INVESTIGADORES
ALVAREZ HAMELIN Jose Ignacio
capítulos de libros
Título:
The large scale structure of the Internet
Autor/es:
ALAIN BARRAT AND LUCA DALL'ASTA AND J. IGNACIO ALVAREZ-HAMELIN AND ALESSANDRO VESPIGNANI
Libro:
Large scale structure and dynamics of complex networks: From Information Technology to Finanace and Natural Science
Editorial:
World Scientific Publishing Co. Pte. Ltd.
Referencias:
Lugar: London; Año: 2007; p. 162 - 183
Resumen:
The Internet is a prototypical example of info-structure that has grown following a self-organized dynamics. Even though governments are waking up to the reality that the Internet is a critical infrastructure that has dramatically changed our way to access information, exploit social relations, and run commerce, nobody has ever run the Internet growth or drawn a blueprint for its development. The dynamics of Internet is indeed defined by the interplay between cooperation (the network has to work efficiently) and competition (providers wish to earn money). These evolutionary prin- ciples have shaped an intrinsically heterogenous system ruled by different administrative policies whose complicate structure cannot be found in any repository or “official” map. For these reasons, in the last years, several research groups have started to deploy technologies and infrastructures in order to obtain a more global picture of the Internet. Several studies aiming at tracking and visualizing the Internet large scale topology and/or performance are now providing Internet maps at different resolution scales.  These projects typically collect data on Internet nodes (routers, domains, etc.) and links in order to create a graph-like representation of large parts of the Internet.
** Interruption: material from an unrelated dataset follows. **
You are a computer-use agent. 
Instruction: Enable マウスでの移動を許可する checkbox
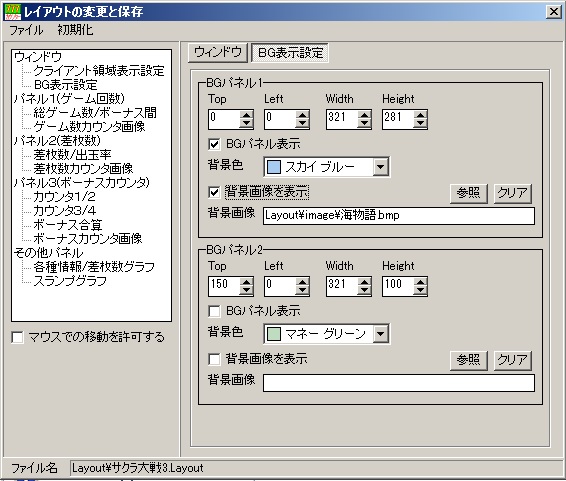point(17,337)
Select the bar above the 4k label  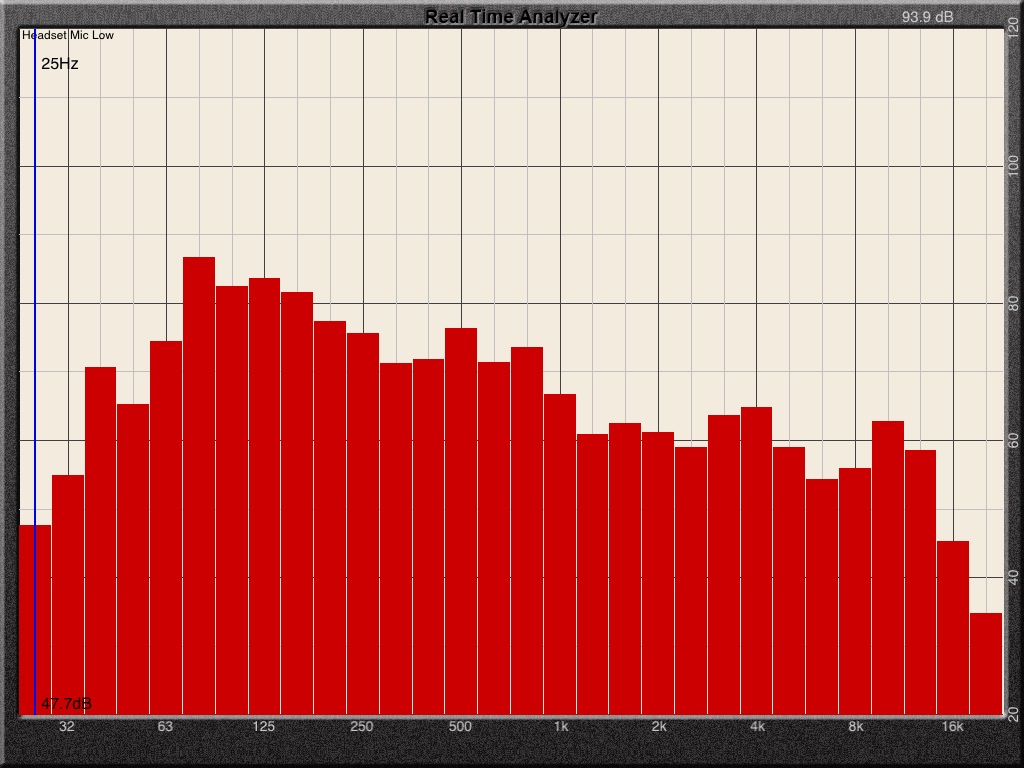(756, 560)
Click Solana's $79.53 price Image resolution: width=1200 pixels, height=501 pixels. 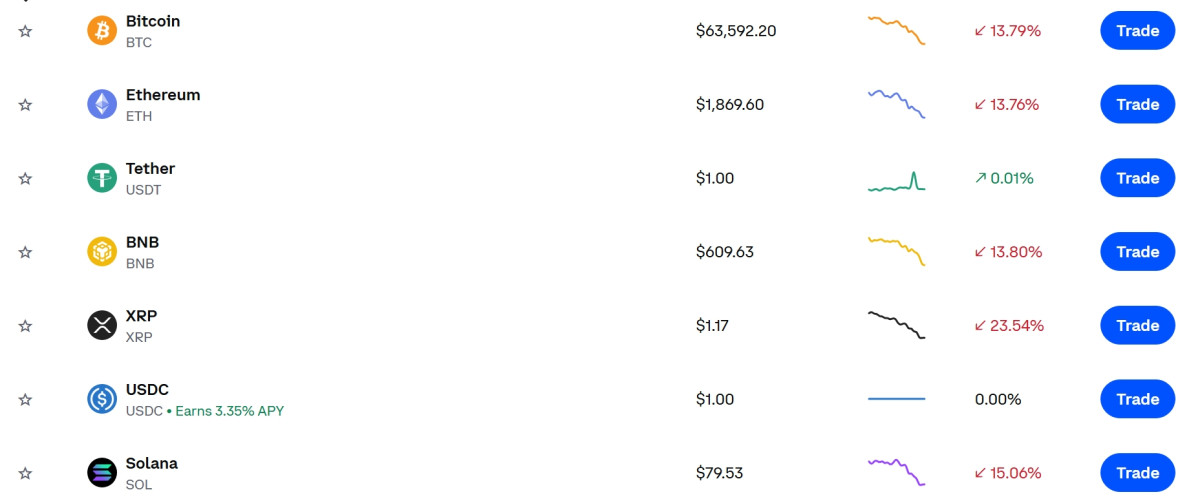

The obtained Internet graphs exhibit most of the features characterizing large scale complex networks and in the present chapter we provide a review of the results obtained in the characterization of their structure.  We also present a critical discussion of the eventual experimental biases that might lead to erroneous conclusions on the actual topological properties of the Internet network. Finally we discuss some novel measurements aimed at uncovering the hierarchical and ordering principles underlying the Internet structure.